━━━━━ Material for this exercise

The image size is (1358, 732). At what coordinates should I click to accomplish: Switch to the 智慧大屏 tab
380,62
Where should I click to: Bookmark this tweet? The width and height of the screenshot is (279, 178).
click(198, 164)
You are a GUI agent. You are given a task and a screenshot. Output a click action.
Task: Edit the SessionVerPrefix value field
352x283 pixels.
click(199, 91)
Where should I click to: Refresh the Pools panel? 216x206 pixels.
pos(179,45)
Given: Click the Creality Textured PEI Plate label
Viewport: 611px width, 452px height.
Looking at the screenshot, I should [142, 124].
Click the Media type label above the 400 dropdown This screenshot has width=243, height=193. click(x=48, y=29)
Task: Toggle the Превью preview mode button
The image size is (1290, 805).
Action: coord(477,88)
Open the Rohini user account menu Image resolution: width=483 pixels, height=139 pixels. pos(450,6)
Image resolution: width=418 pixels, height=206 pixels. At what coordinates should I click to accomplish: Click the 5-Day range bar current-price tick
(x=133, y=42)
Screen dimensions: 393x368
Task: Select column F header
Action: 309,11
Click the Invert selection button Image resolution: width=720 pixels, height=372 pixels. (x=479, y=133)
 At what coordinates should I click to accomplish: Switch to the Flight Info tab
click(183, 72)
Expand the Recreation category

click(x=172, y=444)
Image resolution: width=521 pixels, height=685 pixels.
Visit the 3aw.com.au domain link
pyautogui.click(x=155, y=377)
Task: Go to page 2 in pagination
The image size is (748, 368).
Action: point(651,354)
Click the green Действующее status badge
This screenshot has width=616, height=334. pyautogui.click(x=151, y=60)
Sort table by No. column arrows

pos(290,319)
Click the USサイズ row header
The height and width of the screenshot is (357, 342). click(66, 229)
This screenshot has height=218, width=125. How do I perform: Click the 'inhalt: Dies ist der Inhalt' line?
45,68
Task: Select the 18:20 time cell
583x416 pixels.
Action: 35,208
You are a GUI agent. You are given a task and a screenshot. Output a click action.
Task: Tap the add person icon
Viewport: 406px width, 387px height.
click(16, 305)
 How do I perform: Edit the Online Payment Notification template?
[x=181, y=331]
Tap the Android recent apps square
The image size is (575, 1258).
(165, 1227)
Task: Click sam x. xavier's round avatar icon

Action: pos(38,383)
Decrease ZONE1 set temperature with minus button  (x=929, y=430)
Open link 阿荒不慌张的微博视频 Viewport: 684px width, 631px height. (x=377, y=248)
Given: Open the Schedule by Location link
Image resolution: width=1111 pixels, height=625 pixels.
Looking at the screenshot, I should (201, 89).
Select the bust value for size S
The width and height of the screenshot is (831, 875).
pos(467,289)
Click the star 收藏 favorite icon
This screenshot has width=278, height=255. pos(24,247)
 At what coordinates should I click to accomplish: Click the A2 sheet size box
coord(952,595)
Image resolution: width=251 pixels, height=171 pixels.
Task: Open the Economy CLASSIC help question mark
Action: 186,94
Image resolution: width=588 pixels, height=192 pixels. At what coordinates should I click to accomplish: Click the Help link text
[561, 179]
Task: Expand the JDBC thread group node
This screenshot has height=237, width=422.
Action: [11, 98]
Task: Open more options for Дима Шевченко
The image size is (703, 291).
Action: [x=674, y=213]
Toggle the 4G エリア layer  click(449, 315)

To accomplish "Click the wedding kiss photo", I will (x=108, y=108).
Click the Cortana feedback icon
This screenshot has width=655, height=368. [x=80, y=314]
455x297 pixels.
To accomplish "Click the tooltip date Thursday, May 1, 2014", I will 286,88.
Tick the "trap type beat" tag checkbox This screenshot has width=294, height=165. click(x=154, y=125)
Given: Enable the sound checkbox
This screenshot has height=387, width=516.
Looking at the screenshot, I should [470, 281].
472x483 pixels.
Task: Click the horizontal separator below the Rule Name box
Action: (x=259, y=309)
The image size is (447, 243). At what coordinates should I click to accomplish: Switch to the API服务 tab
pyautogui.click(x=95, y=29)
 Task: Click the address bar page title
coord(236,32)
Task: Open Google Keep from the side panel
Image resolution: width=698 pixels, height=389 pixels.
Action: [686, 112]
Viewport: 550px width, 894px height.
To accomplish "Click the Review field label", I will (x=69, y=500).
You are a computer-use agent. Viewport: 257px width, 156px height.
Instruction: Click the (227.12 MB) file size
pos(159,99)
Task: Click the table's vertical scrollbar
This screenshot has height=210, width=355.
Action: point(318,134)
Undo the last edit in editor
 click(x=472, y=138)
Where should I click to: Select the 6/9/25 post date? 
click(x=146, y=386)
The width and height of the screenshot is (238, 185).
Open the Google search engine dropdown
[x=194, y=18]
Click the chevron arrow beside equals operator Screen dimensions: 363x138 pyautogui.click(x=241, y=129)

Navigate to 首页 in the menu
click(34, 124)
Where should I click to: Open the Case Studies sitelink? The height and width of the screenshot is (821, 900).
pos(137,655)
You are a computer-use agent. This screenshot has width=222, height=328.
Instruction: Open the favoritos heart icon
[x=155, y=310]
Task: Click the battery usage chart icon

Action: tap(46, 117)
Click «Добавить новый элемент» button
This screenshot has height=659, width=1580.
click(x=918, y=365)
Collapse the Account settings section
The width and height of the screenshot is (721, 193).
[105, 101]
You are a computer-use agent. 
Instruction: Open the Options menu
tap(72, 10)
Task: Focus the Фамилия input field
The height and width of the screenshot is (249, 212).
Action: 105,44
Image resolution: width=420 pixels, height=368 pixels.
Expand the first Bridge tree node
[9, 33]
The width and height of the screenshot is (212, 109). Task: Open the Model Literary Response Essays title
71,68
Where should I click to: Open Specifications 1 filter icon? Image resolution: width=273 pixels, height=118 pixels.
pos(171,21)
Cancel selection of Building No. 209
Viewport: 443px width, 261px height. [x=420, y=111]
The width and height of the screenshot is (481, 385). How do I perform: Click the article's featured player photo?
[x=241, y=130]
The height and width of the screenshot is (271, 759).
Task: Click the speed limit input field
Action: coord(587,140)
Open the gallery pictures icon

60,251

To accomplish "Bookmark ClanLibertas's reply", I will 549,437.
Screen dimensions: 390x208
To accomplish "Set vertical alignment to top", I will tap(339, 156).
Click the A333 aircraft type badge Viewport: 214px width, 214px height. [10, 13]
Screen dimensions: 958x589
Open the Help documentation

━━━━━━━━━━

Would you give the data above again, exactly as written?

> _Exercise result_
The image size is (1358, 732). At what coordinates should I click to accomplish: Switch to the 智慧大屏 tab
380,62
Where should I click to: Bookmark this tweet? The width and height of the screenshot is (279, 178).
click(198, 164)
You are a GUI agent. You are given a task and a screenshot. Output a click action.
Task: Edit the SessionVerPrefix value field
352x283 pixels.
click(199, 91)
Where should I click to: Refresh the Pools panel? 216x206 pixels.
pos(179,45)
Given: Click the Creality Textured PEI Plate label
Viewport: 611px width, 452px height.
Looking at the screenshot, I should [142, 124].
Click the Media type label above the 400 dropdown This screenshot has width=243, height=193. click(x=48, y=29)
Task: Toggle the Превью preview mode button
The image size is (1290, 805).
Action: coord(477,88)
Open the Rohini user account menu Image resolution: width=483 pixels, height=139 pixels. pos(450,6)
Image resolution: width=418 pixels, height=206 pixels. At what coordinates should I click to accomplish: Click the 5-Day range bar current-price tick
(x=133, y=42)
Screen dimensions: 393x368
Task: Select column F header
Action: 309,11
Click the Invert selection button Image resolution: width=720 pixels, height=372 pixels. (x=479, y=133)
 At what coordinates should I click to accomplish: Switch to the Flight Info tab
click(183, 72)
Expand the Recreation category

click(x=172, y=444)
Image resolution: width=521 pixels, height=685 pixels.
Visit the 3aw.com.au domain link
pyautogui.click(x=155, y=377)
Task: Go to page 2 in pagination
The image size is (748, 368).
Action: point(651,354)
Click the green Действующее status badge
This screenshot has width=616, height=334. pyautogui.click(x=151, y=60)
Sort table by No. column arrows

pos(290,319)
Click the USサイズ row header
The height and width of the screenshot is (357, 342). click(66, 229)
This screenshot has height=218, width=125. How do I perform: Click the 'inhalt: Dies ist der Inhalt' line?
45,68
Task: Select the 18:20 time cell
583x416 pixels.
Action: 35,208
You are a GUI agent. You are given a task and a screenshot. Output a click action.
Task: Tap the add person icon
Viewport: 406px width, 387px height.
click(16, 305)
 How do I perform: Edit the Online Payment Notification template?
[x=181, y=331]
Tap the Android recent apps square
The image size is (575, 1258).
(165, 1227)
Task: Click sam x. xavier's round avatar icon

Action: pos(38,383)
Decrease ZONE1 set temperature with minus button  (x=929, y=430)
Open link 阿荒不慌张的微博视频 Viewport: 684px width, 631px height. (x=377, y=248)
Given: Open the Schedule by Location link
Image resolution: width=1111 pixels, height=625 pixels.
Looking at the screenshot, I should (201, 89).
Select the bust value for size S
The width and height of the screenshot is (831, 875).
pos(467,289)
Click the star 收藏 favorite icon
This screenshot has width=278, height=255. pos(24,247)
 At what coordinates should I click to accomplish: Click the A2 sheet size box
coord(952,595)
Image resolution: width=251 pixels, height=171 pixels.
Task: Open the Economy CLASSIC help question mark
Action: 186,94
Image resolution: width=588 pixels, height=192 pixels. At what coordinates should I click to accomplish: Click the Help link text
[561, 179]
Task: Expand the JDBC thread group node
This screenshot has height=237, width=422.
Action: [11, 98]
Task: Open more options for Дима Шевченко
The image size is (703, 291).
Action: [x=674, y=213]
Toggle the 4G エリア layer  click(449, 315)

To accomplish "Click the wedding kiss photo", I will (x=108, y=108).
Click the Cortana feedback icon
This screenshot has width=655, height=368. [x=80, y=314]
455x297 pixels.
To accomplish "Click the tooltip date Thursday, May 1, 2014", I will 286,88.
Tick the "trap type beat" tag checkbox This screenshot has width=294, height=165. click(x=154, y=125)
Given: Enable the sound checkbox
This screenshot has height=387, width=516.
Looking at the screenshot, I should [470, 281].
472x483 pixels.
Task: Click the horizontal separator below the Rule Name box
Action: (x=259, y=309)
The image size is (447, 243). At what coordinates should I click to accomplish: Switch to the API服务 tab
pyautogui.click(x=95, y=29)
 Task: Click the address bar page title
coord(236,32)
Task: Open Google Keep from the side panel
Image resolution: width=698 pixels, height=389 pixels.
Action: [686, 112]
Viewport: 550px width, 894px height.
To accomplish "Click the Review field label", I will (x=69, y=500).
You are a computer-use agent. Viewport: 257px width, 156px height.
Instruction: Click the (227.12 MB) file size
pos(159,99)
Task: Click the table's vertical scrollbar
This screenshot has height=210, width=355.
Action: point(318,134)
Undo the last edit in editor
 click(x=472, y=138)
Where should I click to: Select the 6/9/25 post date? 
click(x=146, y=386)
The width and height of the screenshot is (238, 185).
Open the Google search engine dropdown
[x=194, y=18]
Click the chevron arrow beside equals operator Screen dimensions: 363x138 pyautogui.click(x=241, y=129)

Navigate to 首页 in the menu
click(34, 124)
Where should I click to: Open the Case Studies sitelink? The height and width of the screenshot is (821, 900).
pos(137,655)
You are a computer-use agent. This screenshot has width=222, height=328.
Instruction: Open the favoritos heart icon
[x=155, y=310]
Task: Click the battery usage chart icon

Action: tap(46, 117)
Click «Добавить новый элемент» button
This screenshot has height=659, width=1580.
click(x=918, y=365)
Collapse the Account settings section
The width and height of the screenshot is (721, 193).
[105, 101]
You are a computer-use agent. 
Instruction: Open the Options menu
tap(72, 10)
Task: Focus the Фамилия input field
The height and width of the screenshot is (249, 212).
Action: 105,44
Image resolution: width=420 pixels, height=368 pixels.
Expand the first Bridge tree node
[9, 33]
The width and height of the screenshot is (212, 109). Task: Open the Model Literary Response Essays title
71,68
Where should I click to: Open Specifications 1 filter icon? Image resolution: width=273 pixels, height=118 pixels.
pos(171,21)
Cancel selection of Building No. 209
Viewport: 443px width, 261px height. [x=420, y=111]
The width and height of the screenshot is (481, 385). How do I perform: Click the article's featured player photo?
[x=241, y=130]
The height and width of the screenshot is (271, 759).
Task: Click the speed limit input field
Action: coord(587,140)
Open the gallery pictures icon

60,251

To accomplish "Bookmark ClanLibertas's reply", I will 549,437.
Screen dimensions: 390x208
To accomplish "Set vertical alignment to top", I will tap(339, 156).
Click the A333 aircraft type badge Viewport: 214px width, 214px height. [10, 13]
Screen dimensions: 958x589
Open the Help documentation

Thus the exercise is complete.